Adam Smith is the founder of the political economy. It was born with him, not by chance in the United Kingdom, precisely because between the aforementioned and the continent, dominated by absolute monarchies, there were profound differences. Moreover the United Kingdom recognized the right to private property and ownership of its creations through patents, while in the rest of the continent men were only subjects to whom certain rights were not recognized, there were corporations that did not foresee freedom of expression and meritocracy.
Free initiative was largely hindered, but then it was not clear that by using this system goods would have been produced for individuals and for society. Thus, the only fertile ground for an economic treaty could only be Great Britain: Smith’s idea is that in a society there are individuals, social groups, businesses, associations that have the right to freedom of expression and to therefore compete, causing an increase in innovations and wealth.
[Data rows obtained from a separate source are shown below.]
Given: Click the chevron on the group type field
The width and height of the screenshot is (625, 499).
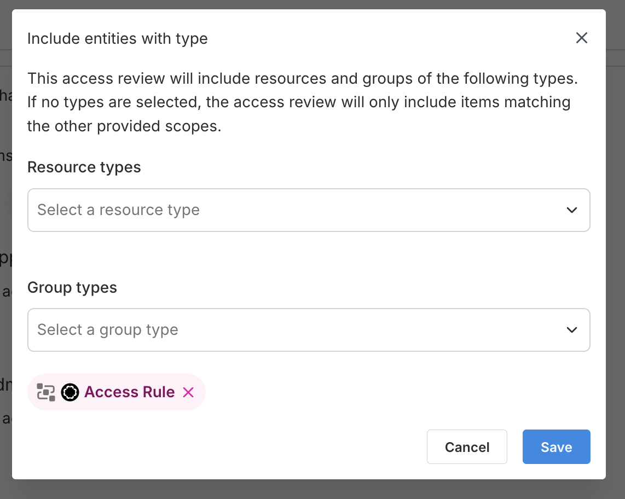Looking at the screenshot, I should (571, 330).
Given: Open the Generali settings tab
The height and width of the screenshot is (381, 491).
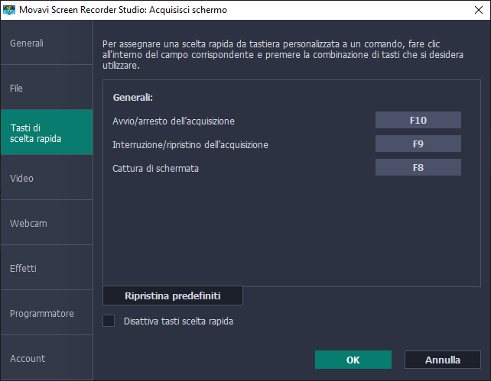Looking at the screenshot, I should [x=46, y=44].
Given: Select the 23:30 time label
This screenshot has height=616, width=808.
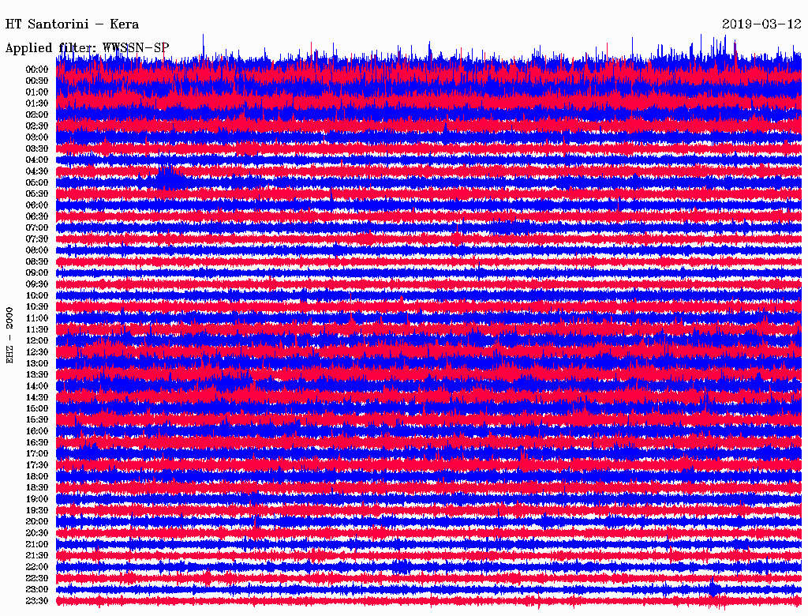Looking at the screenshot, I should tap(37, 601).
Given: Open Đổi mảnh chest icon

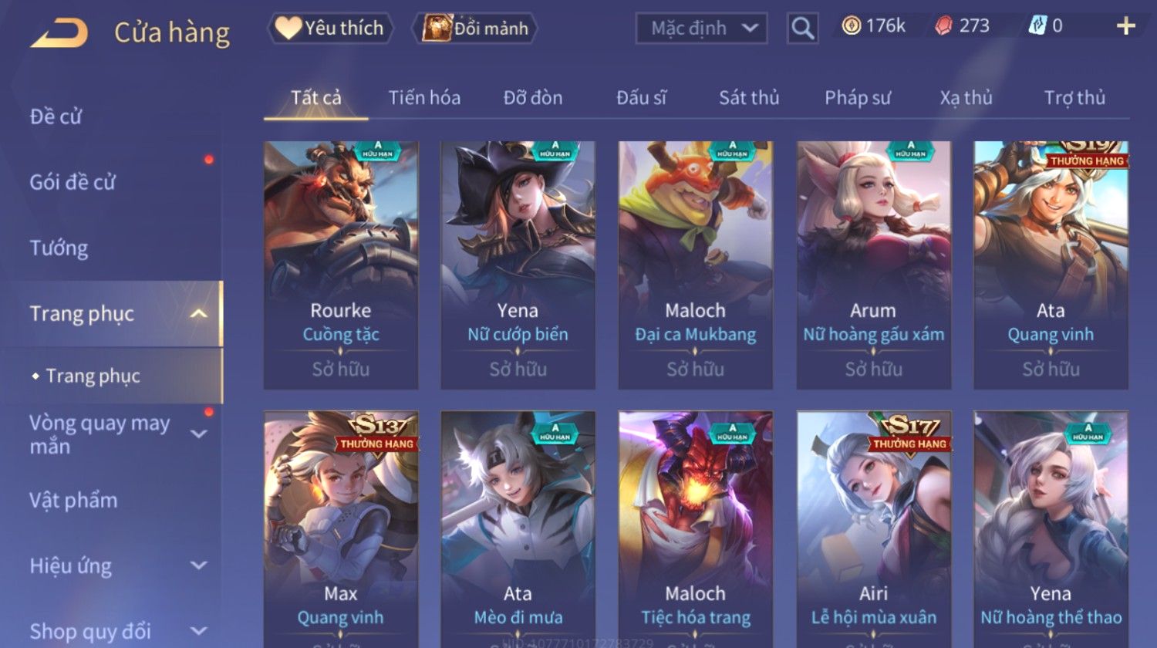Looking at the screenshot, I should click(474, 29).
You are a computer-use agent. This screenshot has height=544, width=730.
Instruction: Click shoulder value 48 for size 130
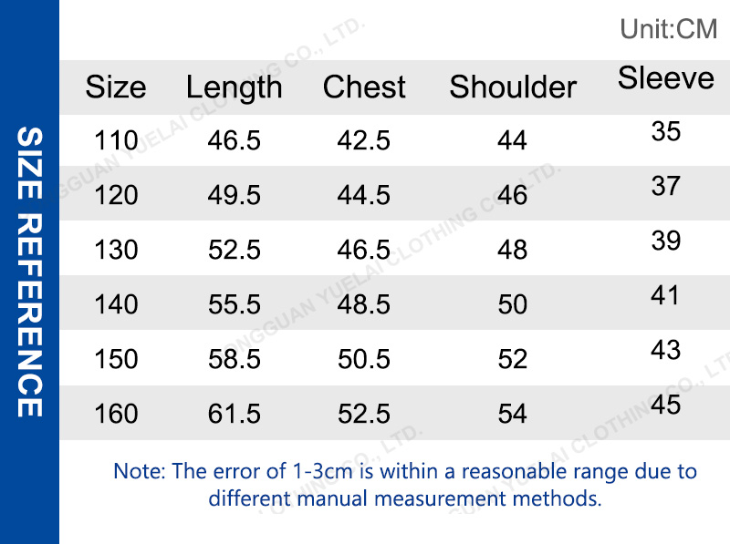click(x=513, y=250)
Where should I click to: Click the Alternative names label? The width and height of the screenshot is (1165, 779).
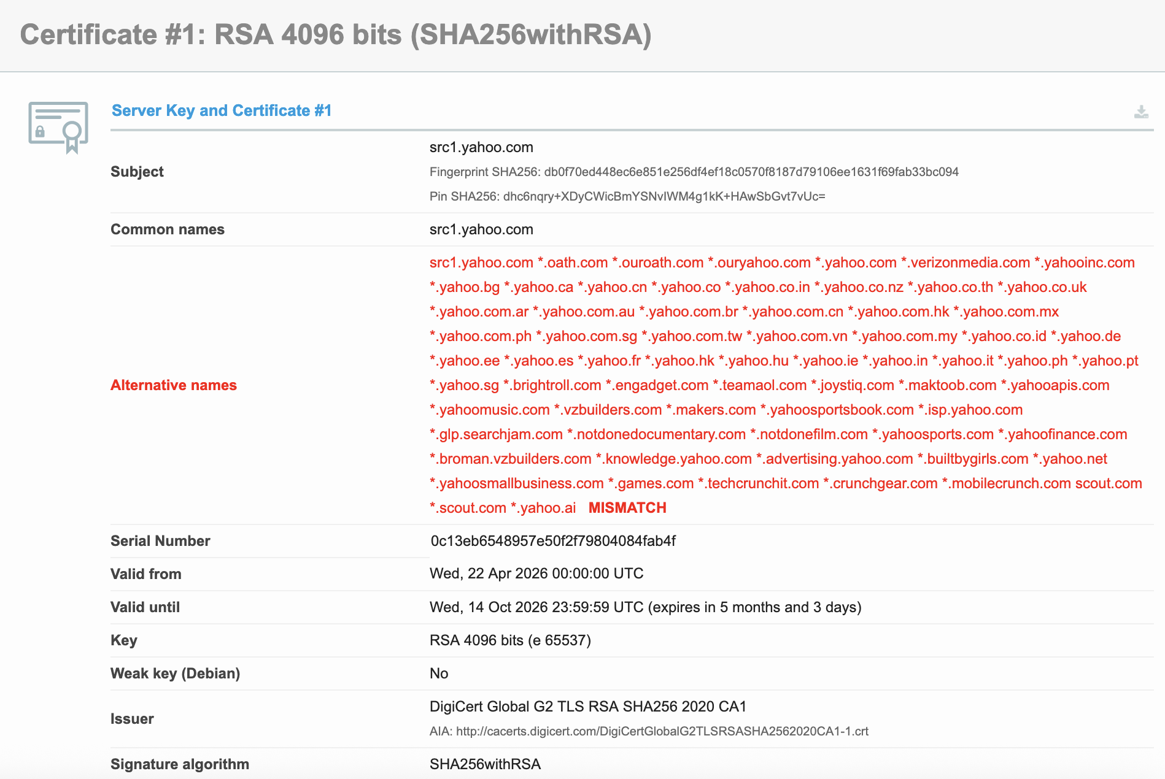coord(174,385)
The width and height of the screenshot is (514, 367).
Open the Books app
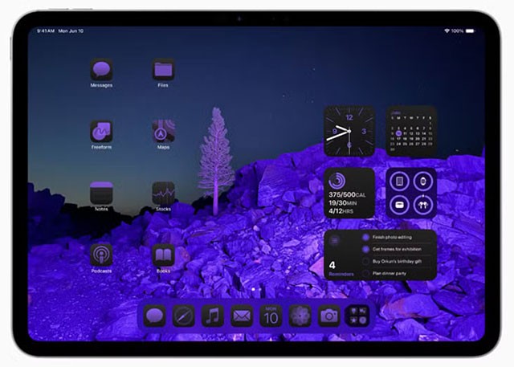pos(163,255)
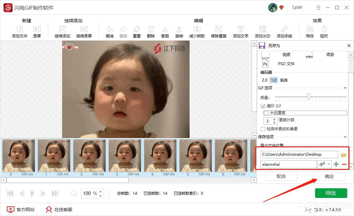
Task: Check 检测未更改的像素 option
Action: pyautogui.click(x=263, y=129)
The freedom that the liberals profess is that of respect for all. In social groups, freedom is slightly limited but widely present, and the exit from these is free. Freedom is reduced in enterprises and the cost has costs, but if free competition and meritocracy were in force, it would be satisfied. Finally, freedom does not exist in non-liberal governments. Market equilibrium is reached on the basis of consumer demands and business offers, but no government has to force us to buy, we must be free to choose. Those who make the offerings in a dishonest and elusive way must be excluded from society. In conclusion, liberal economists are not anarchists, the market must have rules, but favoring freedom of expression and free competition, thus achieving the good of producers and society.